Pasolini rimarrà altri cinque anni a Casarsa, in quel Friuli che considerava casa propria pur essendo nato a Bologna, fino a quando si trasferirà con la madre a Roma nel '50, in seguito allo scandalo provocato dalla pubblica denuncia della sua omosessualità e l'espulsione dal Partito Comunista.

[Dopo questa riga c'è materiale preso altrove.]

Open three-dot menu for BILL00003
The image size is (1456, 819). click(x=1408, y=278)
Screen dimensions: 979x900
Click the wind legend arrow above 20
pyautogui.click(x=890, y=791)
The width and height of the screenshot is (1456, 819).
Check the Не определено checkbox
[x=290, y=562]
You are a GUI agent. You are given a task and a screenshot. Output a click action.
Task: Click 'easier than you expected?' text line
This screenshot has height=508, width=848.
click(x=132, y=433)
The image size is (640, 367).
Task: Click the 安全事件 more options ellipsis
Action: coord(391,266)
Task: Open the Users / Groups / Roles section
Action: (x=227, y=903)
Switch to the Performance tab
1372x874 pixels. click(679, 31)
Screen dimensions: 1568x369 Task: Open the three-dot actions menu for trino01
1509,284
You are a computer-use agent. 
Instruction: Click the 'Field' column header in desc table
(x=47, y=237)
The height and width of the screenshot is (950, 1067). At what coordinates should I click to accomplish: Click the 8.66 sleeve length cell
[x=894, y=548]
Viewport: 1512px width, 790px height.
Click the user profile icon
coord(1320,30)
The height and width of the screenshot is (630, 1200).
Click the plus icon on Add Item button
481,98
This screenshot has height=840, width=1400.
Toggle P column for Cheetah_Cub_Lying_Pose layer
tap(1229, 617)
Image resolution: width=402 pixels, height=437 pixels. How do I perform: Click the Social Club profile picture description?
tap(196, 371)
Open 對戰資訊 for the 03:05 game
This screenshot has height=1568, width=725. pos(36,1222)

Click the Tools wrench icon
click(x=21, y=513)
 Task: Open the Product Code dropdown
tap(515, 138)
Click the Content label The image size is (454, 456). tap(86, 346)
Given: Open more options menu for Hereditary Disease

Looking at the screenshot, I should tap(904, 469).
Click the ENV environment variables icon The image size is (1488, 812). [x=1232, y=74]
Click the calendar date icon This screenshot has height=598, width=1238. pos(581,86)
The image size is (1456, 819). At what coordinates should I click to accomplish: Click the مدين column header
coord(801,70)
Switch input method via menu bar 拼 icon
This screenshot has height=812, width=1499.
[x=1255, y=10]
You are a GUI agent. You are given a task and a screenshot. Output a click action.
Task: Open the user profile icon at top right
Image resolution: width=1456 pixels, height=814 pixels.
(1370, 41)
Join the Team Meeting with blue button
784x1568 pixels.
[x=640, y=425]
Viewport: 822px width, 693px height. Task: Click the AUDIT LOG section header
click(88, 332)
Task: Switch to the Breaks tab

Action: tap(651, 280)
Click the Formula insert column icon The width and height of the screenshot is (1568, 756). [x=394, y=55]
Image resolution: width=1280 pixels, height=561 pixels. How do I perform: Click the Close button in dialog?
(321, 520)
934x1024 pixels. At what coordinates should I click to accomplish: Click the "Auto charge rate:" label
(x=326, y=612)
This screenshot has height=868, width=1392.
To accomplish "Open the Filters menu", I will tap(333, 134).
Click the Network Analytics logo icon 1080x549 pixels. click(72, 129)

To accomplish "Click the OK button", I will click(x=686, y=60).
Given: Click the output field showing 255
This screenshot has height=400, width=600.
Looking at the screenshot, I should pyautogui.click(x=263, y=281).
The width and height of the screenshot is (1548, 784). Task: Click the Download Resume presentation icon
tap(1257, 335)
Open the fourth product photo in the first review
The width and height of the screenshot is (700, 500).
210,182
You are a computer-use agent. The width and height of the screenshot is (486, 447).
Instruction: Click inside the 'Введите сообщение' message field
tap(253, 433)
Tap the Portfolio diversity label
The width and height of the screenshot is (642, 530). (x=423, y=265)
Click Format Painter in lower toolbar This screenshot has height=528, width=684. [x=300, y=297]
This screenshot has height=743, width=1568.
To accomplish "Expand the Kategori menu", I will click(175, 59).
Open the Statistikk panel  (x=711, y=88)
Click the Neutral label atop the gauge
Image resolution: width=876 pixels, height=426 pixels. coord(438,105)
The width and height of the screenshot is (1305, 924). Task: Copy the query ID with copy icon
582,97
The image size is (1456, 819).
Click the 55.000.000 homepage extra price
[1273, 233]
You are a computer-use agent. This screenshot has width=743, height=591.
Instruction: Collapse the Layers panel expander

Il dolore più straziante ci è nato quando abbiamo visto una tua fotografia di quando avevi quattordici anni; quel tuo viso che m'assomiglia, con gli occhi cerchiati e un'espressione patita di ragazzo robusto ma troppo entusiasta, ci ha gettato nel cuore un impeto, una rabbia di pianto, come se tutto il nostro passato comune ci avesse sommerso. Hai udito come la mamma gridava, chiamandoti? Ora essa è qui, seduta, che tace. Se tu la vedessi, come la riconosceresti! L'infinito dolore che le hai dato non l'ha segnata, è sempre la nostra giovinetta, col suo viso carissimo della mattina, quando non ha ancora fatto la toeletta, e sfaccenda e s’affatica per casa. È lì che tace, con uno di quei suoi fazzoletti chiari sul capo; tu la riconosceresti, perfettamente, non è mutata per nulla; ma forse ti riuscirebbe un po' nuova, come a me, quella sua espressione, soprattutto della bocca, che è forse un atteggiamento di dolore, ma io m’illudo, mi sforzo a credere che sia una specie di sorriso. Non sono passati che due notti e un giorno da che abbiamo saputo della tua morte, e una sola notte da quando quella tua fotografia ci ha dato per un attimo la sensazione, la divinazione dell’immensità del nostro dolore. E quindi tu ti meraviglierai come io possa aver preso la penna in mano, e incominciato a scriverti; me ne sarei meravigliato anch’io, solo tre giorni fa, benché coi pensieri di questa specie mi sia da molti mesi approfondito. Ma a che serve la nostra meraviglia? Ecco una realtà: tu laggiù un giorno di questo inverno, morto su un prato, o chissà dove; ed ecco un'altra realtà: io che ora, in questa stanzetta di Versuta, che tu hai conosciuto quando non vi avevamo ancora trasportato i mobili, io che ora ti scrivo. Dobbiamo arrenderci. E la resa, si vede, è necessaria; viene dal nostro corpo medesimo,quello che tu non hai più, ed io ho. È necessario poiché scrivendoti non penso che tu sia morto, ma vivo, anche se immancabilmente diverso da quel ragazzo che fu mio fratello, e che ho visto perfettamente, carnalmente, fatalmente tale nella fotografia.